Nie jest to niestety pierwsza ani zapewne ostatnia kampania, w której o głosie wyborczym zdecyduje „setka", „połówka", 20 zł lub „lufa" na melinie. Ale właśnie w tych wyborach - przy jednomandatowych okręgach wyborczych - pojedynczy głos jest niesłychanie ważny!
To są zdarzenia widywane od lat, które następnie stają się przedmiotem komentarzy długo po wyborach. Im więcej natomiast jest takich przypadków, tym bardziej odbija się to na frekwencji oraz jakości niektórych radnych wybieranych metodą alkoholowego bądź finansowego głosowania.
Dość tego!

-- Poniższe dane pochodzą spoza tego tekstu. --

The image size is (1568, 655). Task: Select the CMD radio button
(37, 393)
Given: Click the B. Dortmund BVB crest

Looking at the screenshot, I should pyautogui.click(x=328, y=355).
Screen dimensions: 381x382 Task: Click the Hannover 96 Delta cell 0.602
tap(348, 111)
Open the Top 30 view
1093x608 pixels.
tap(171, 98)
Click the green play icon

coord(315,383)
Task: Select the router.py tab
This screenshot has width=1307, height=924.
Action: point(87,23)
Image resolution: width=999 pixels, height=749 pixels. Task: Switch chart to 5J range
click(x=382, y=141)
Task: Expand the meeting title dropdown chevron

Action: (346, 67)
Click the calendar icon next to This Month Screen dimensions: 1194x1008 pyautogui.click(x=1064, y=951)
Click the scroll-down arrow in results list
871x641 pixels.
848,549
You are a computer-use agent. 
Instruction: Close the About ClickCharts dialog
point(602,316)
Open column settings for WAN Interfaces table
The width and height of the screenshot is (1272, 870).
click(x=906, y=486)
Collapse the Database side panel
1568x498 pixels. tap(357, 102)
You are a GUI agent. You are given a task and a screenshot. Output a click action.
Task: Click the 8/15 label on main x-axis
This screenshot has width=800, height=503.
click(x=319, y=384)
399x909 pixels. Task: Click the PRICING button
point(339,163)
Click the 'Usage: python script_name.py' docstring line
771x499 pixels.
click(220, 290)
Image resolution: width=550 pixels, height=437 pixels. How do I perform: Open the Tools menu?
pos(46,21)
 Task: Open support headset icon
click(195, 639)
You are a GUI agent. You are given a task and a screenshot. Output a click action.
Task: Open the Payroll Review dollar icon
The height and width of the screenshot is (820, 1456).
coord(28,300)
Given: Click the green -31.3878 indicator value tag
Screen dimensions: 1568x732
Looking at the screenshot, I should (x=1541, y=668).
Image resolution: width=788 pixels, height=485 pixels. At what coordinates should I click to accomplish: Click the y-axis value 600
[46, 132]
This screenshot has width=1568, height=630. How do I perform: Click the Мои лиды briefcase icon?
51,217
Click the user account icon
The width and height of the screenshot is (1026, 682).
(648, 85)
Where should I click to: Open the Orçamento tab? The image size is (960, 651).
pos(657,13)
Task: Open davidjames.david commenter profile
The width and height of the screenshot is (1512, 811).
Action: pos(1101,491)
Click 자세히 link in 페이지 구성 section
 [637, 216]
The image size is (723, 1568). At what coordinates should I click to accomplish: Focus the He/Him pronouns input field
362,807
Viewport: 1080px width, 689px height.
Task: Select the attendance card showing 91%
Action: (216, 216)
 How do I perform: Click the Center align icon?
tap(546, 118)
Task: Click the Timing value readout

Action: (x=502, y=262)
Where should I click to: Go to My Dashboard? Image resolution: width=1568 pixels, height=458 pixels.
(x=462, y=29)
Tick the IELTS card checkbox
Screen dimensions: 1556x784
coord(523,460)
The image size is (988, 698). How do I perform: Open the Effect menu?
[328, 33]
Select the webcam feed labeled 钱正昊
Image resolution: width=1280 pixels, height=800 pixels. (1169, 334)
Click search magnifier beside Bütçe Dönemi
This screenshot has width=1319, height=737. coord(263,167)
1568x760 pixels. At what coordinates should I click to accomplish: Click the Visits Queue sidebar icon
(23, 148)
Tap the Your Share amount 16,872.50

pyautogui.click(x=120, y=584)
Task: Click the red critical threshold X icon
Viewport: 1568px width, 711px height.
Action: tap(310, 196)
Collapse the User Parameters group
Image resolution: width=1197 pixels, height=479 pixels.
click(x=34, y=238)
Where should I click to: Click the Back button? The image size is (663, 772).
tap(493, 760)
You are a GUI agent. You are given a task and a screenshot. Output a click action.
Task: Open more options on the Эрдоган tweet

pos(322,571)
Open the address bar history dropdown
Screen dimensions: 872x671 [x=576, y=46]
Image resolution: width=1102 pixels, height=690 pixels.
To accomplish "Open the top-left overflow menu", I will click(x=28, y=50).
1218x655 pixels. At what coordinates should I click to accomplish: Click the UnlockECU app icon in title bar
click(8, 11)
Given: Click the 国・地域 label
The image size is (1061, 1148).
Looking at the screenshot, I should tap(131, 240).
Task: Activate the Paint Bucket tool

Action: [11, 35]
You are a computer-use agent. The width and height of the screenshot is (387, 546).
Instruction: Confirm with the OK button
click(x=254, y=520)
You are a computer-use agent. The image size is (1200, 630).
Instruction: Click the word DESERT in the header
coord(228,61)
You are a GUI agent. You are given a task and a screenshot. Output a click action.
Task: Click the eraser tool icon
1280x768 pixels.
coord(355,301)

Chcemy mieć miasto sprawnie i kompetentnie zarządzane przez radnych wyłonionych w uczciwy sposób, prowadzących uczciwą kampanię wyborczą.
Apelujmy do wszystkich wyborców: reagujcie na łamanie prawa, jak trzeba to nagrywajcie próby przekupstwa lub przekupstwa wyborcze dokonane - liczy się zgłoszenie przestępstwa, nawet jeśli bierze się w nim udział.
Przegońmy z naszych domów i ulic kandydatów, którzy wykorzystując złą sytuację materialną wielu z nas chcą kupić głos za pieniądze, alkohol lub obietnicę załatwienia pracy.
Miejmy na tych nieuczciwych ludzi baczenie, „miejmy oko" na przestępców wyborczych!
Piotr Kaniewski
Poniżej publikujemy dwa artykuły Kodeksu karnego z jego części szczególnej, opisującej właśnie przestępstwa przeciwko demokracji.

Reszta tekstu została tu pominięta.